_Problem details_
In the records below, take the line containing "Junho 2020 (16, 1881)" and reproduce it and every subsequent line exactly, adding nothing.

────────────────

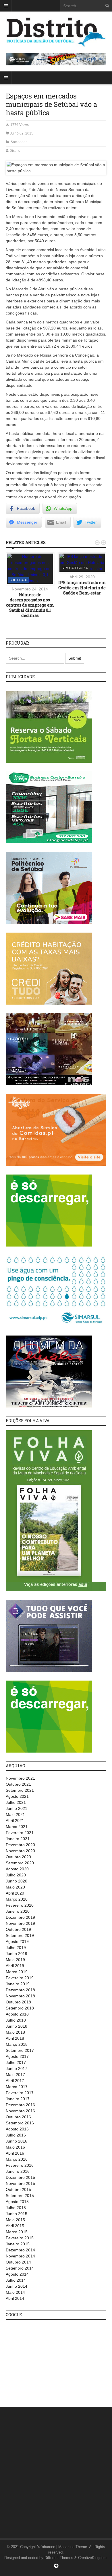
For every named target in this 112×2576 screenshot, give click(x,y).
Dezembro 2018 (20, 1990)
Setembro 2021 (20, 1790)
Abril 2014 (15, 2298)
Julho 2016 (16, 2135)
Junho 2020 (16, 1881)
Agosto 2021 (17, 1796)
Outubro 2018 (18, 2002)
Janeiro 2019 (18, 1984)
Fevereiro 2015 (20, 2238)
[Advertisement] (49, 2360)
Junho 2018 (16, 2026)
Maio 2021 (15, 1814)
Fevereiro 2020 (20, 1905)
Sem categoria (75, 568)
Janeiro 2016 (18, 2171)
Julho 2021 (16, 1802)
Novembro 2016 (20, 2111)
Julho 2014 (16, 2280)
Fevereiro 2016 (20, 2165)
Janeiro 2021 (18, 1838)
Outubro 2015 (18, 2189)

────────────────

_Written response_
Junho 2020 (16, 1881)
Agosto 2021 (17, 1796)
Outubro 2018 (18, 2002)
Janeiro 2019 (18, 1984)
Fevereiro 2015 (20, 2238)
[Advertisement] (49, 2360)
Junho 2018 (16, 2026)
Maio 2021 (15, 1814)
Fevereiro 2020 (20, 1905)
Sem categoria (75, 568)
Janeiro 2016 (18, 2171)
Julho 2021 (16, 1802)
Novembro 2016 (20, 2111)
Julho 2014 (16, 2280)
Fevereiro 2016 (20, 2165)
Janeiro 2021 (18, 1838)
Outubro 2015 (18, 2189)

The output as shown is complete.